**Task directions:** Of the lines in the data below, write out exactly those from the one holding "Where should I click to: Uncheck" through the one holding "The height and width of the screenshot is (726, 1568).", both included.

**Recorded information:**
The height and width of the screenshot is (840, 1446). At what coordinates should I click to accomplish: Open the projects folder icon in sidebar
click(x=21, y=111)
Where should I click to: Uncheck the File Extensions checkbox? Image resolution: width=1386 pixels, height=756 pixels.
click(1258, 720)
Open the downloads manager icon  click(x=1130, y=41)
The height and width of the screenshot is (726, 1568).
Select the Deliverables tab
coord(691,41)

==

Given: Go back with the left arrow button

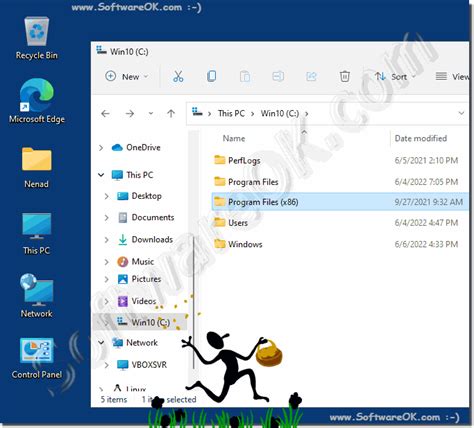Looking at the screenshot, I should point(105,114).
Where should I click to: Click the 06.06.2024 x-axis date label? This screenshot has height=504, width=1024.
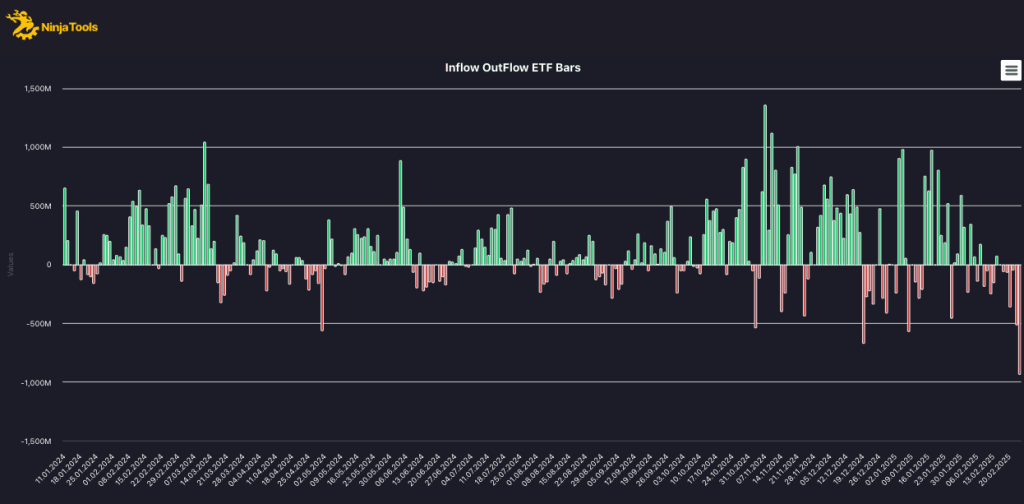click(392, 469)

**Response:**
Where should I click to: Uncheck the File Extensions checkbox? Image resolution: width=1386 pixels, height=756 pixels.
click(1258, 720)
Open the downloads manager icon  click(x=1130, y=41)
The height and width of the screenshot is (726, 1568).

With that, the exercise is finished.